He and three others are accused of pocketing hundreds of thousands of dollars from donors to "We Build The Wall," an online crowdfunding campaign which promised to raise funds for a southwest border barrier.

Instead, the indictment states Bannon spent some of the donations on travel, hotels and credit card debt.

"This case should serve as a warning to other fraudsters that no one is above the law, not even a disabled war veteran or a millionaire political strategist," said Philip R. Bartlett, inspector-in-charge of the New York Division at the U.S. Postal Inspection Service, in a statement announcing the charges.

"It's a very sad thing for Mr. Bannon. I think it's surprising," President Trump said Thursday of the charges.

President Trump tried to distance himself from Bannon and the fundraising effort.

"I didn't want to be associated with that," the president explained. "I didn't want to have a wall that was going to have an inferior wall, and I felt this was going to be an inferior wall."

Bannon led the 2016 Trump campaign three months before the election. He went on to become a chief White House strategist — a post he held just six months.

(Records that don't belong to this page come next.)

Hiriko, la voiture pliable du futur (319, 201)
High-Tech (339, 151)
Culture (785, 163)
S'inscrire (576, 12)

Bannon is the latest person close to the president to face criminal charges.

"It's Roger Stone. It's Michael Flynn. It's Rick Gates, Paul Manafort, Michael Cohen," a reporter told the president Thursday at the White House, referring to other members of his inner circle who have been either charged or convicted of various crimes.

"Well, I have no idea," replied the president.

He went on to criticize the Obama administration.

Prosecutors say Brian Kolfage, a disabled veteran and Trump adviser, used the money to buy a boat, SUV and cosmetic surgery. He previously pledged to never take a cent from the group. 

"We were good stewards to the money, and we built the wall; we followed through on every promise," Kolfage said.

The four men are charged with conspiracy to commit fraud and money laundering. Each charge carries a maximum penalty of 20 years in prison.